Expedia Group a révisé son système d’évaluation, passant d’une échelle de notation de 1 à 5 à une échelle allant de 1 à 10. Ce changement touche non seulement sa plateforme principale, mais a également un impact sur sa marque de locations de vacances, Vrbo. Bien que cela puisse sembler être un ajustement subtil, les implications sont importantes, notamment pour les hôtes et les gestionnaires de biens dans l’industrie de la location de courte durée. Les avis, pilier de l’hôtellerie, détiennent un pouvoir immense, et la moindre modification du système peut en bouleverser la dynamique, menant potentiellement à des notes d’avis plus basses et, par conséquent, à une série de défis pour les professionnels du secteur.

Le paysage nuancé du 1 à 10
La décision d’Expedia de passer à une échelle d’évaluation de 1 à 10 s’inscrit dans le contexte de la Coalition of Trusted Reviews, issue de la conférence (anti) Fake Reviews de l’année dernière. Notamment, Booking.com, participant clé à la conférence, utilise également cette échelle de 1 à 10, renforçant ainsi la collaboration au sein de l’industrie.
Le passage à une échelle de 1 à 10 introduit un niveau de nuance jusque-là absent dans le système de notation de 1 à 5. Cette échelle élargie offre aux voyageurs davantage de possibilités pour distinguer les expériences, leur permettant d’exprimer des subtilités qui auraient pu être omises dans le cadre plus restreint du 1 à 5. Elle favorise une évaluation plus détaillée, donnant la possibilité de marquer la différence entre un bon séjour et un séjour exceptionnel.
L’impact de ce changement devient encore plus notable si l’on considère les différents facteurs qui influencent les notes :
Le système d’avis réciproques d’Airbnb : positivité imposée ?
Selon des données récemment présentées par Christophe Salmon, fondateur de la plateforme d’agrégation d’avis de locations de courte durée Revyoos, Airbnb apparaît en tête des principales plateformes de réservation, affichant une moyenne de 4,68/5. En comparaison, Vrbo détenait une note de 4,50/5 avant l’ajustement de son échelle, tandis que Booking.com recueillait un 8,34/10 – soit 4,17/5 une fois ajusté à une échelle sur 5 points.
Cependant, la portée de ce succès va au-delà de la suprématie apparente d’Airbnb en matière de satisfaction client. Cela s’explique, au moins en partie, par le système unique d’évaluation réciproque d’Airbnb.
Contrairement à beaucoup d’autres plateformes, Airbnb propose un système où invités et hôtes peuvent s’évaluer mutuellement. Ce principe peut encourager un sentiment de communauté mais introduit aussi une certaine délicatesse dans les échanges. L’un des aspects notables est la tendance des voyageurs à hésiter à laisser des avis trop critiques, craignant d’éventuelles répercussions ou de nuire à leur image auprès des hôtes qu’ils pourraient solliciter à nouveau.
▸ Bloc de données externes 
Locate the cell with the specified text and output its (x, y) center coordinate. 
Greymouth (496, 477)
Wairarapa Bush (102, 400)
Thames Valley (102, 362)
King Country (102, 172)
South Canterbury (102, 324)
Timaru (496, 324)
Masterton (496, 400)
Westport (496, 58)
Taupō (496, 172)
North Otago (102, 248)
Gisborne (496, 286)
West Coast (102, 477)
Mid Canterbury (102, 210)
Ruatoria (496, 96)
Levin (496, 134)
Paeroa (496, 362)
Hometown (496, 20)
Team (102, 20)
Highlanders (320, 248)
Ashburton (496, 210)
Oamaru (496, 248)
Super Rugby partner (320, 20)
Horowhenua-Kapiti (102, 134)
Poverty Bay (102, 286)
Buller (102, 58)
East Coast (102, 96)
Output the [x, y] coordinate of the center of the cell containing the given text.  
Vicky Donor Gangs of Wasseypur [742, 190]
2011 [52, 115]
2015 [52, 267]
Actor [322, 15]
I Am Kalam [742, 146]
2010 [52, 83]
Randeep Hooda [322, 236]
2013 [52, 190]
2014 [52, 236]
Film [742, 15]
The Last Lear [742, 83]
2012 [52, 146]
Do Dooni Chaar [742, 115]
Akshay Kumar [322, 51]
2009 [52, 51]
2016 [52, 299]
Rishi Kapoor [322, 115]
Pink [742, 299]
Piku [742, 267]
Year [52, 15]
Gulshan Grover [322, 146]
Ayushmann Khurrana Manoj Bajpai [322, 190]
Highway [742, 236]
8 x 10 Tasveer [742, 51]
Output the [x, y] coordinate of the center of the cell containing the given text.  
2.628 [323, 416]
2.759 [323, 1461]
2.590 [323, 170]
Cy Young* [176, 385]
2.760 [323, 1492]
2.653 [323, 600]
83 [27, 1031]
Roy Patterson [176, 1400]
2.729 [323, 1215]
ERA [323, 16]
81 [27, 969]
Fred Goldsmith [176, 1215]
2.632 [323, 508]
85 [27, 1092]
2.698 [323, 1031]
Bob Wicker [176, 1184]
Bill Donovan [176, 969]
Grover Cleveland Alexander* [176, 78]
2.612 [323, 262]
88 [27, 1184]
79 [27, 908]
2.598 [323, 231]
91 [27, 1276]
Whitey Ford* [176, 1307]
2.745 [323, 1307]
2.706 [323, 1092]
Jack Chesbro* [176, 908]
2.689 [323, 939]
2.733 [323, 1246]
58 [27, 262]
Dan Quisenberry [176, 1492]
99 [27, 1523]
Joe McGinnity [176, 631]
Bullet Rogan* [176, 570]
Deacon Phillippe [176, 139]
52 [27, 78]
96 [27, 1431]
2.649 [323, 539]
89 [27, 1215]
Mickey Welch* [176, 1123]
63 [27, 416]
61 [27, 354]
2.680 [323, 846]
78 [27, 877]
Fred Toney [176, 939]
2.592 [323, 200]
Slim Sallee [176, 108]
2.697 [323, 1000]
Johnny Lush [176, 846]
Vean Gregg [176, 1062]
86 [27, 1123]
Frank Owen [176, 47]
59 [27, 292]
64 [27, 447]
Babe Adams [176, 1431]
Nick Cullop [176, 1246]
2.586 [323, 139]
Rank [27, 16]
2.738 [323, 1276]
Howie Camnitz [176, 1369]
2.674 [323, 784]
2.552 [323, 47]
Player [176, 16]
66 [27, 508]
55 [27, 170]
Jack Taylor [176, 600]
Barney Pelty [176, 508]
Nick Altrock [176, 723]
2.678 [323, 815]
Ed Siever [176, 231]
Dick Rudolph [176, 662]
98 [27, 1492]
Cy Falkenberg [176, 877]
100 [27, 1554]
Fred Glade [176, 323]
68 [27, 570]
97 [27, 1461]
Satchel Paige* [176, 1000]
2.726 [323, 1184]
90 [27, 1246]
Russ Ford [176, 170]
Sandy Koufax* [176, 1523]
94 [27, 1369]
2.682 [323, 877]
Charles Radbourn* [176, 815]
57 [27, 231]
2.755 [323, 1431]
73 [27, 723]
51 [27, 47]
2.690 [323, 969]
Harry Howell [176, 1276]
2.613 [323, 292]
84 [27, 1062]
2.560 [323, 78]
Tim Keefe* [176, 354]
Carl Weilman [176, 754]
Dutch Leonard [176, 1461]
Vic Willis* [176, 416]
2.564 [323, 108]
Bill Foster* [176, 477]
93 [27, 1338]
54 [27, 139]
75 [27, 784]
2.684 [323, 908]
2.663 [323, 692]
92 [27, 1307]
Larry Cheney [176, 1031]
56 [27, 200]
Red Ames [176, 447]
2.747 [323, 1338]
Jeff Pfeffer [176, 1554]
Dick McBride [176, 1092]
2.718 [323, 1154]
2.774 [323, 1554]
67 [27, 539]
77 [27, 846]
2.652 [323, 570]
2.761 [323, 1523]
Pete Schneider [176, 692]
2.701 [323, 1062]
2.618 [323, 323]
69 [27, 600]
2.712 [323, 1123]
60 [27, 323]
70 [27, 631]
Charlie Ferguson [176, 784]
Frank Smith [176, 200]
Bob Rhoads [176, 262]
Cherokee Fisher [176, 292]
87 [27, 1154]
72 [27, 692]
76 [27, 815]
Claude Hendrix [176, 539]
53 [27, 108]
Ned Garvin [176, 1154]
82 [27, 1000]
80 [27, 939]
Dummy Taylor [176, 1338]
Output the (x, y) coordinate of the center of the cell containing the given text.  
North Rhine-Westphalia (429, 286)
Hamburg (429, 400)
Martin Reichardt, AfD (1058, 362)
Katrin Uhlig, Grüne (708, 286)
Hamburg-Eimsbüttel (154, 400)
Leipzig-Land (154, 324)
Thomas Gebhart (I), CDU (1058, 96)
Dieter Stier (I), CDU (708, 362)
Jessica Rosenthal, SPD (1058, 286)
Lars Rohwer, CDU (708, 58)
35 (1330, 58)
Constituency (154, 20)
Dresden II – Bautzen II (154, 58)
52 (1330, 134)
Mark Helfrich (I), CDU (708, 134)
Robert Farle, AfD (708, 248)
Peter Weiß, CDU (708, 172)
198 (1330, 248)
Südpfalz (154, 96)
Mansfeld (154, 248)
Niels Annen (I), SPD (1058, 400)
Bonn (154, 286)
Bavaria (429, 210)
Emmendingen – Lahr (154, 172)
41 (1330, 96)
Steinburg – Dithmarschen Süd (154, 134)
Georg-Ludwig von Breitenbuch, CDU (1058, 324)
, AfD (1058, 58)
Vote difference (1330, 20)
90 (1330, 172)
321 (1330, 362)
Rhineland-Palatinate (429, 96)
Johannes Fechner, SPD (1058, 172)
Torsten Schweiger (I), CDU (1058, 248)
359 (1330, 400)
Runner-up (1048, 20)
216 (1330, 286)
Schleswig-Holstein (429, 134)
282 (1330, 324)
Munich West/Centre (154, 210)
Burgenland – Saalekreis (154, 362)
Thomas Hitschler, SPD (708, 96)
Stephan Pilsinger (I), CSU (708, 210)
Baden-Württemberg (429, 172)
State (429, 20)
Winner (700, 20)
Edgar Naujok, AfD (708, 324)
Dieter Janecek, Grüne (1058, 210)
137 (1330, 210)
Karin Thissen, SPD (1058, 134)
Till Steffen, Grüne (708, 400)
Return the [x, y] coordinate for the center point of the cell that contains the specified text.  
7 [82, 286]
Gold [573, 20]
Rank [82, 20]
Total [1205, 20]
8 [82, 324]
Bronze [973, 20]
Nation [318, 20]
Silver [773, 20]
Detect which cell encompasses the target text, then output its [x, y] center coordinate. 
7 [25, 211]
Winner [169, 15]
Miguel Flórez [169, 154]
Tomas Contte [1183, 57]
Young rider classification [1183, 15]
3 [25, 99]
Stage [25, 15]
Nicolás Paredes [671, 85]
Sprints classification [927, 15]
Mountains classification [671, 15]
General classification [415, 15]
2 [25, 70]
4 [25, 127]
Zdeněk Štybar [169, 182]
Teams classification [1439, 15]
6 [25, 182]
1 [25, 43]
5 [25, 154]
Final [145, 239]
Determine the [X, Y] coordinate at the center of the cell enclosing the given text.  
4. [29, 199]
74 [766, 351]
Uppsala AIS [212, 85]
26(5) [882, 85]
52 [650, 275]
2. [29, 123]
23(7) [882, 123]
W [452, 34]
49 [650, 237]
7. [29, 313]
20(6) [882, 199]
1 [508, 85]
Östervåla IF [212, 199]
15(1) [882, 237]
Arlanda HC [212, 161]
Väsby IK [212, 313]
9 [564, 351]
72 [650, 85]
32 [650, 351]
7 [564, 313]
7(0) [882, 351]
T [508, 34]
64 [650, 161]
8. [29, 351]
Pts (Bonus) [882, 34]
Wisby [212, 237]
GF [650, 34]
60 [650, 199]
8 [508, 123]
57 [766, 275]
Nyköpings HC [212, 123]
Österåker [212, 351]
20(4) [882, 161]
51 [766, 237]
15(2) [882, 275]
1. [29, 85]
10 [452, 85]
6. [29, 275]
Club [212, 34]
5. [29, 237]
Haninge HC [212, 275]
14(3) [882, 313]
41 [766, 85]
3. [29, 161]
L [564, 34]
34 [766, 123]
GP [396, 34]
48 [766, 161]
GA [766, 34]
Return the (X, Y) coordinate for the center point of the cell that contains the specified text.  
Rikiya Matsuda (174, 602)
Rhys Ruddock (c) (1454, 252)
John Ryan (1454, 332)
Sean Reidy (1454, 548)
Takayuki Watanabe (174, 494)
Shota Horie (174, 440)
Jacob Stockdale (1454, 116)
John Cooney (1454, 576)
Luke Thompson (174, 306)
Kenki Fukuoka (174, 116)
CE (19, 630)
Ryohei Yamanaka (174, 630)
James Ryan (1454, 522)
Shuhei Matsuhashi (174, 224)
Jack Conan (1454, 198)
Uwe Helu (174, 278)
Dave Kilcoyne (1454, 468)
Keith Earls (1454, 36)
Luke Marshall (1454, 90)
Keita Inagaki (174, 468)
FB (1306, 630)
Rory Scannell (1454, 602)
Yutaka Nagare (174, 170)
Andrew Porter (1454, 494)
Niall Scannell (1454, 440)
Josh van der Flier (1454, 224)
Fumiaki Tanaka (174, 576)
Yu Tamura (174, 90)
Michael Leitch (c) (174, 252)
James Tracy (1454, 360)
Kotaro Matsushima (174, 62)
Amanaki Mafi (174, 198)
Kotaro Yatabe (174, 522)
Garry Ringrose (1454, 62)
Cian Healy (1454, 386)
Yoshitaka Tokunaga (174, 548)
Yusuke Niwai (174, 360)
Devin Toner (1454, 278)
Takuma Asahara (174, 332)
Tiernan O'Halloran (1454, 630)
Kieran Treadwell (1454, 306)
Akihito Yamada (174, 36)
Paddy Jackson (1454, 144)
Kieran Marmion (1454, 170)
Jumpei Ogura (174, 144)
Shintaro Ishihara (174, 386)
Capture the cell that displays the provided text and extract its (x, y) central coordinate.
La crainte d’être perçu comme trop pointilleux ou négatif peut pousser certains à adoucir leur critique, contribuant ainsi, peut-être involontairement, à entretenir un climat où les notes supérieures à la moyenne prédominent.
Ce phénomène est étroitement lié à ce que l’on appelle le « biais de positivité », comme l’a souligné Richard Vaughton, analyste et consultant en locations courte durée sur LinkedIn. Le biais de positivité désigne la tendance à fournir des retours plus positifs ou des notes plus élevées qu’ils ne le méritent réellement, souvent sous l’influence de facteurs comme la politesse, le désir de plaire socialement ou d’éviter les conflits.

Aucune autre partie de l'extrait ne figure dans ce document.